Le PRN «Biologie chimique» part donc sur de bonnes bases d’autant que l’un de ses membres, Stefan Matile, a reçu un ERC Advanced Investigator Grant de 2 millions d’euros afin qu’il poursuive ses travaux sur la photosynthèse artificielle (lire en page 18). Par ailleurs, les premiers papiers commencent également à paraître dans les revues importantes comme Science. «Nous sommes déjà dans les actualités scientifiques», se réjouit le directeur.

Nombre gigantesque de réactions

L’objectif du pôle, doté d’un financement de 13,3 millions de francs sur quatre ans, est l’étude des processus biologiques qui se déroulent dans les cellules tout en gardant ces dernières vivantes. Ce qui se passe à l’intérieur de ces organismes échappe en effet encore largement aux sondes des chercheurs. Un nombre gigantesque de réactions biochimiques se déroule dans les cellules, mais elles restent en majorité invisibles et hors de contrôle.
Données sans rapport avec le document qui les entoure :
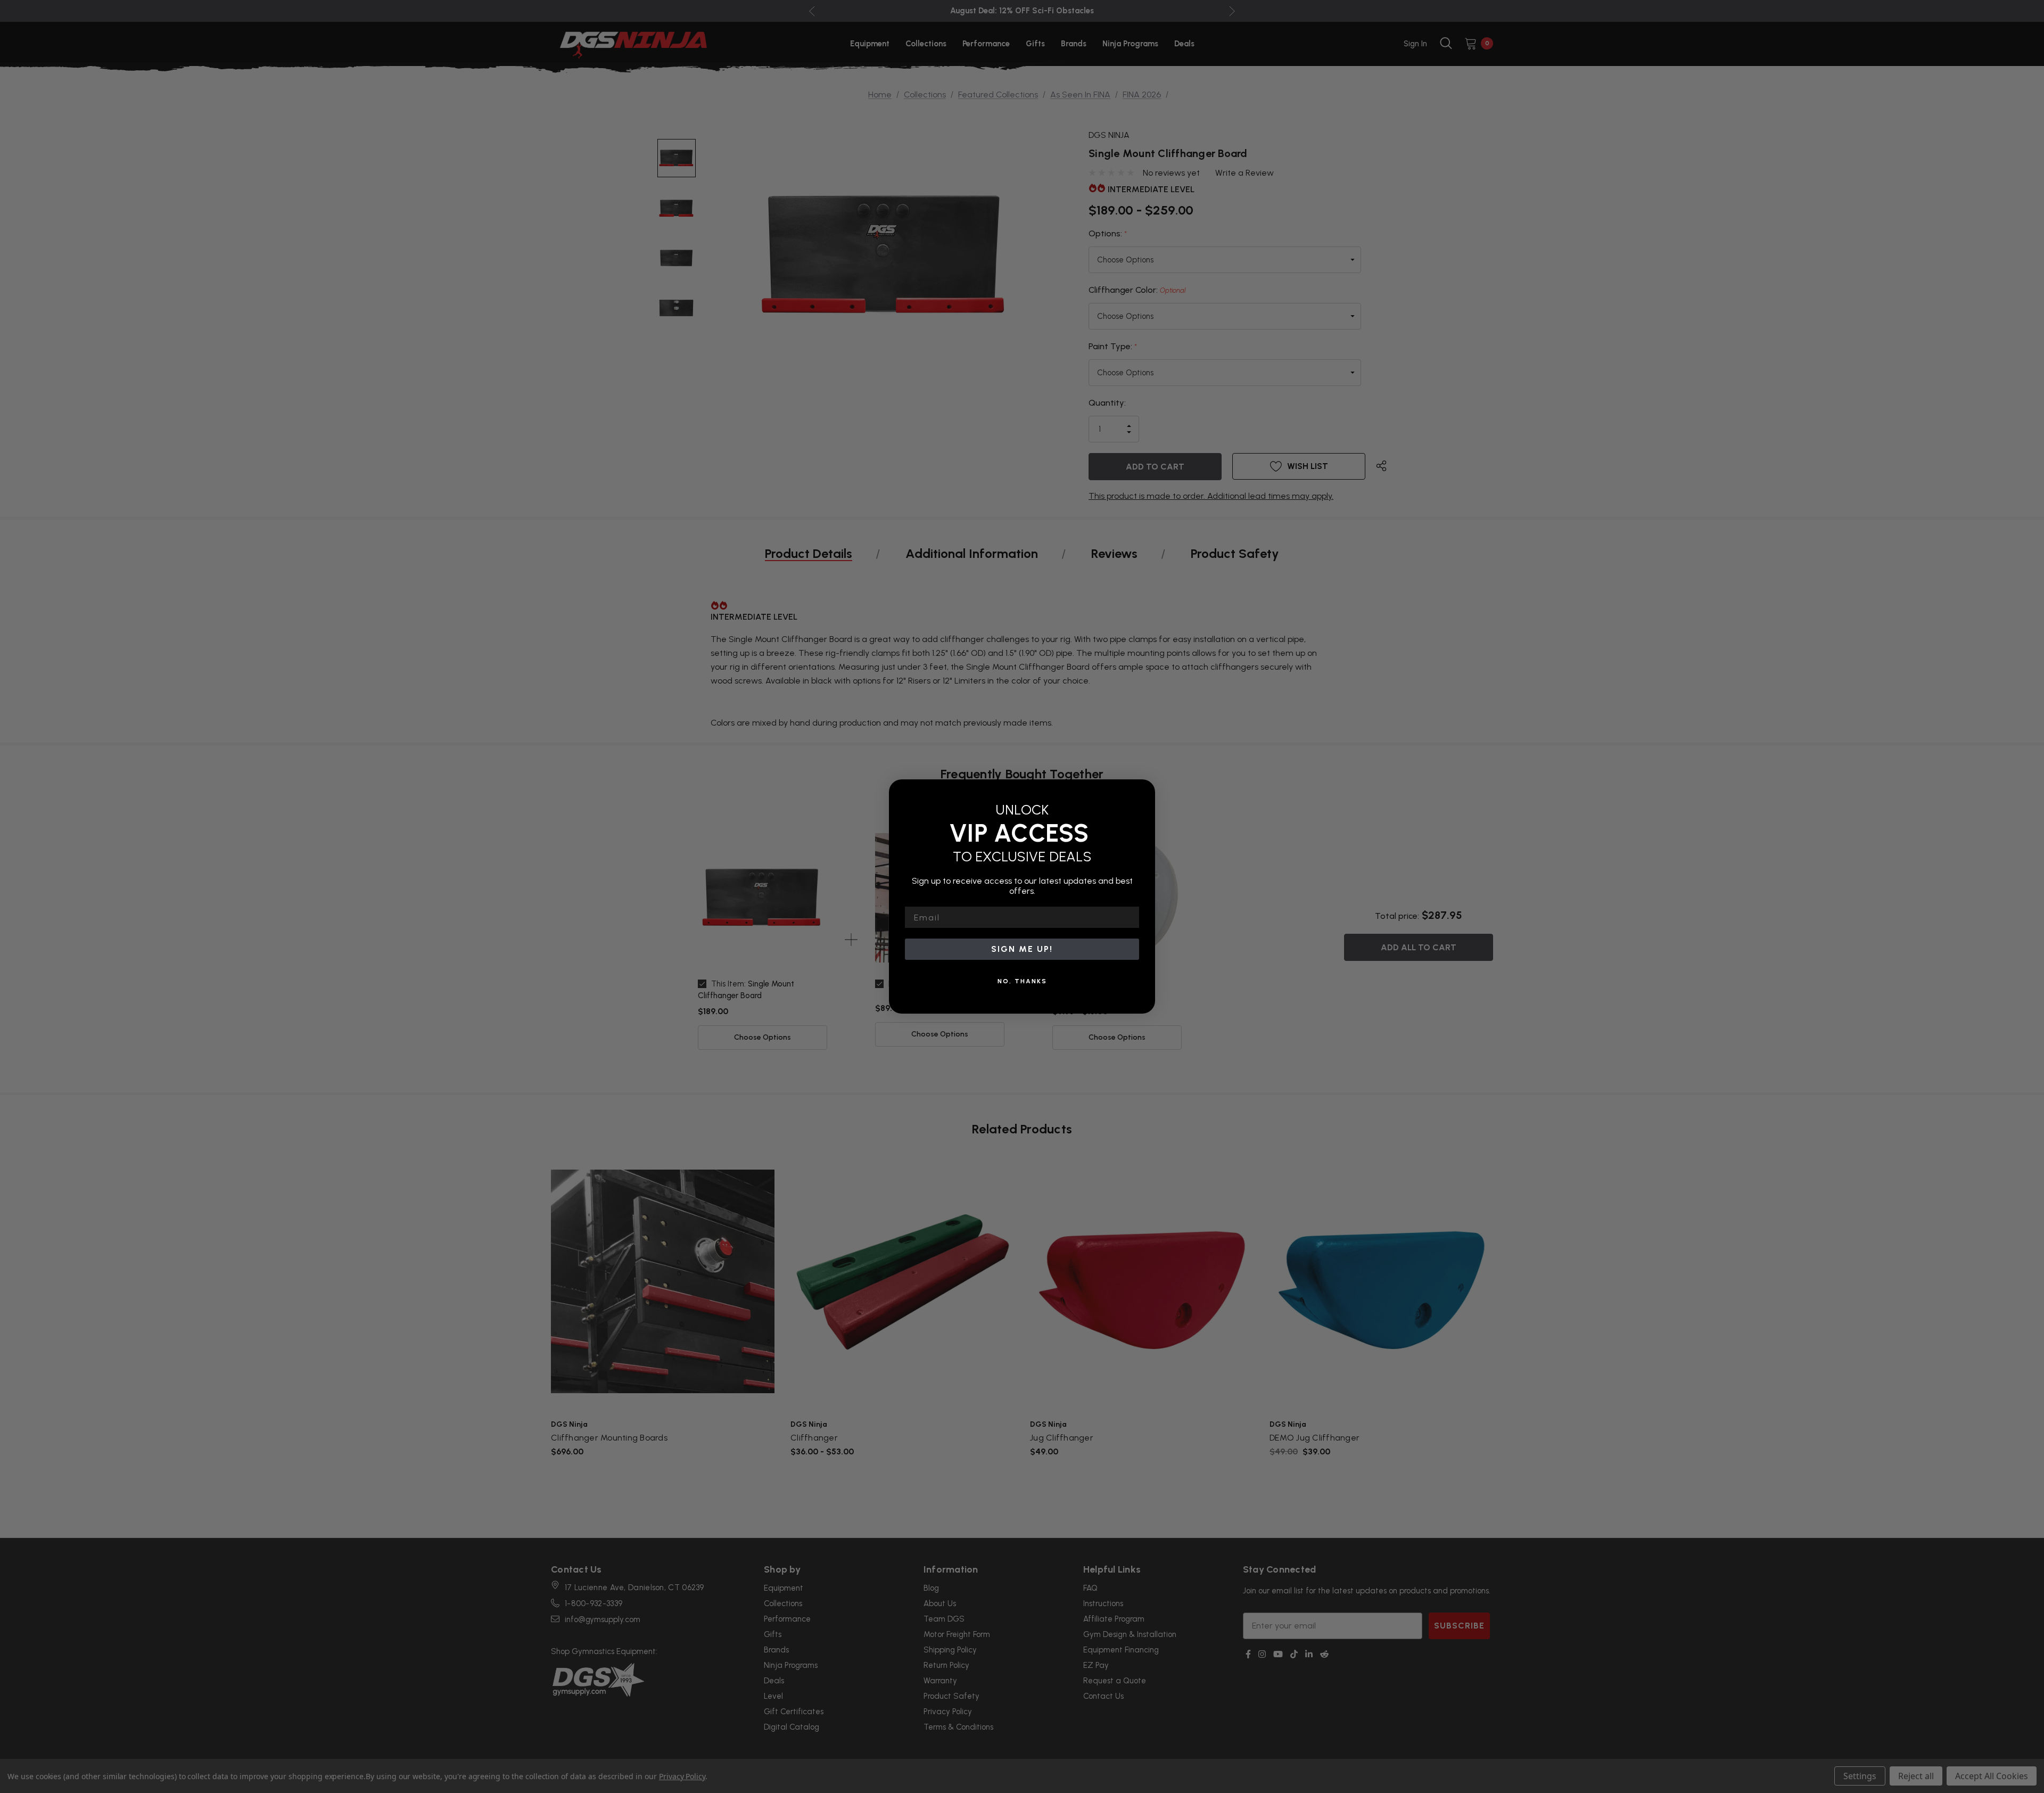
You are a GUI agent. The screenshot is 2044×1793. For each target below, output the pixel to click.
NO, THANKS (1022, 981)
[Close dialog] (1143, 791)
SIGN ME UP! (1022, 949)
La stratégie consiste à tabler sur des technologies innovantes déjà existantes ainsi que sur celles que les chercheurs du pôle développeront eux-mêmes. Ces derniers pourront également s’appuyer sur un outil puissant , la plateforme technologique ACCESS (pour Academic Chemical Screening Platform for Switzerland). Cette dernière ressemblera avant tout à une collection inédite de molécules de toutes formes et de toute nature, qu’elles soient organiques, métalliques ou autre.

ACCESS offrira la possibilité de réaliser des criblages, c’est-à-dire de soumettre des cellules vivantes à des séries de molécules et de dénicher celle qui possède exactement l’effet recherché. La plateforme sera établie pour l’essentiel à l’Ecole polytechnique fédérale de Lausanne, où travaille le codirecteur du pôle, le professeur Kai Johnsson.